-- Excerpt to read --
—————

Book Review: Boys of Blur
Out of the putrid slime of a Florida swamp emerges a tale that is oozing with a sense of place. The reader feels as though a thin line of sweat is trickling down the side of his face while he bakes beneath a relentless Florida sun. As one reads, one can nearly feel the smoke blinding the eyes and burning the nostrils next to a blazing cane field, while cool mud squishes between the toes. Before too long, the reader finds that this obscure, out of the way place, a place he never gave any thought to, a place no one would ever think to visit…is a place he begins to love.
Any skilled author intuitively knows that the setting of a well-told story is so intimately woven into the legend itself, that to rip the tale out of its setting would unravel the very threads of the narrative itself. Can you imagine what would be left of To Kill a Mockingbird if it was removed from a 1930’s Alabama small town? Imagine the Tale of Two Cities not taking place in England and Paris during the French Revolution? Similarly, this glorious story is its place and the place is the story.

—————

-- Data block --
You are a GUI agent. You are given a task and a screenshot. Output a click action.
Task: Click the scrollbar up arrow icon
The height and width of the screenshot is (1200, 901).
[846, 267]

—————

-- Problems to solve --
1 – Copy the passage of the Boys of Blur review starting with "Book Review: Boys" and going on through "begins to love.".
2 – List every geographic place name that appears in the Boys of Blur review.

-- Written responses --
1 –
Book Review: Boys of Blur
Out of the putrid slime of a Florida swamp emerges a tale that is oozing with a sense of place. The reader feels as though a thin line of sweat is trickling down the side of his face while he bakes beneath a relentless Florida sun. As one reads, one can nearly feel the smoke blinding the eyes and burning the nostrils next to a blazing cane field, while cool mud squishes between the toes. Before too long, the reader finds that this obscure, out of the way place, a place he never gave any thought to, a place no one would ever think to visit…is a place he begins to love.

2 – Florida, Alabama, England, Paris